Hitting the ball hard, with her ferocious forehand very much back now, Sania elaborated on how difficult it is to get back into the grove mentally, reports Deepika Sharma.

sports Updated: Oct 20, 2008 23:44 IST
Deepika Sharma

She hustled her way into DLTA engrossed in punching the keys of her phone. As she walked down the broken alleys of the premises, all eyes otherwise glued on the DSCL Nationals matches were trained on her in a flash.

Looking as lean and fit as ever in a red shorts and a black t-shirt, Sania Mirza chatted with her friends for a while, before getting on to the court for a practice session.

Sania has returned to the courts after being out of action after a two-month injury layoff. Undergoing treatment for her right wrist in the Capital, Sania after hitting the ball hard for over an hour, said she was pain-free and was completely fit.

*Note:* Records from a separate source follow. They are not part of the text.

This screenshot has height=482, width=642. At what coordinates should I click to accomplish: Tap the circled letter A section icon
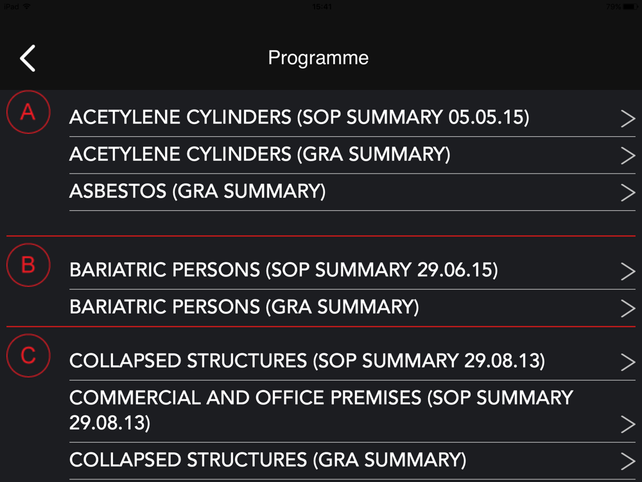(x=28, y=112)
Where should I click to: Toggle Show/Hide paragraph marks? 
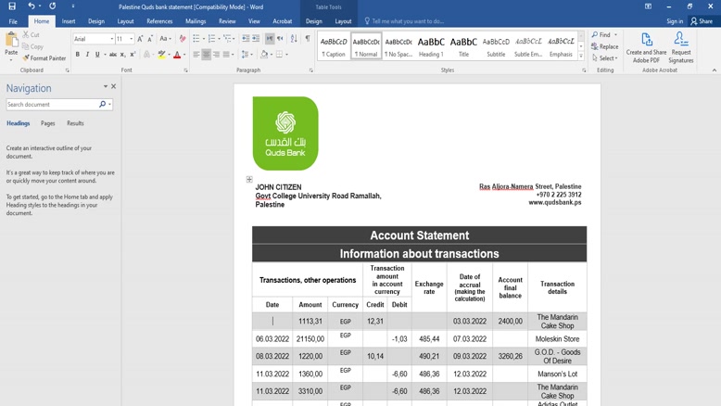(x=308, y=39)
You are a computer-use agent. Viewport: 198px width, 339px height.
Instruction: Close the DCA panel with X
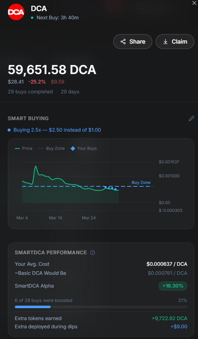[194, 3]

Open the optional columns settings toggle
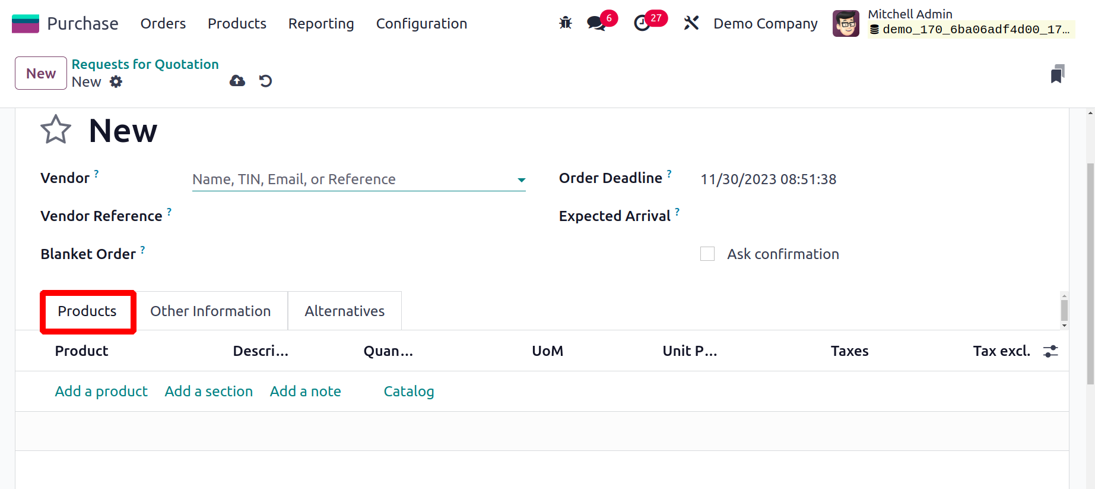pyautogui.click(x=1050, y=351)
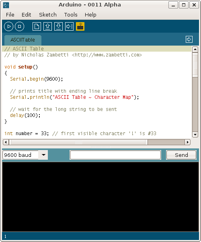Click the horizontal scrollbar right arrow

[x=187, y=142]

"I am surprised how well the treatment has worked for me. I have been hitting the ball for over two weeks now and am feeling very good," said Sania, currently ranked 98 in the world. Sania said it was very difficult to cope with the injury after her breakdown at the Beijing Olympics. "I was totally depressed. The first few days were a daze for me. All I was doing was running in and out of hospitals undergoing X-rays. Many doctors said they couldn't understand why the pain in the wrist was recurring," said the 22-year-old. "Rehabilitation and strengthening, however, brought me back to my to routine."

Talking about the season next year, Sania said she was taking it one day at a time. "I don't want to jump the gun. You never know what might happen tomorrow. If my wrist starts hurting again then I will be off again," said Sania, matter-of-factly.

Hitting the ball hard, with her ferocious forehand very much back now, Sania elaborated on how difficult it is to get back into the grove mentally. "It is a process. For me the post-period of an injury is very difficult. You have a lot of self-doubts like 'Oh, you are never going to play like you have before'. But that is something you have to get over with and move on."

On what she was up to during her time off, Sania said: "I was in the gym, running and doing cardios for four hours a day. As a result to which, I'm feeling much lighter on the court." Sania said she would be leading the Asian contingent at a team event in Honk Kong in January next year. "It is a very big honour for me especially with players like Maria Sharapova, Venus Williams, Jelena Jankovic making such a huge field. However, I am not going to be jumping the gun."

Sania to play in India

Denying she had ever refused to play in India, Sania said nothing could match-up playing in front of the home crowd. Sania had pulled out of the WTA Bangalore Open earlier this year stating that playing in India had often landed her into controversies. "I never said I will not play in India. I said I won't be able to play that particular week (Bangalore Open) as it was not suiting my schedule and I was tired as well.

Everything was blown out of proportion and words were put in my mouth. I would love to play in India. Who wouldn't want to play in front of home crowd. All depends on whether it suits my schedule."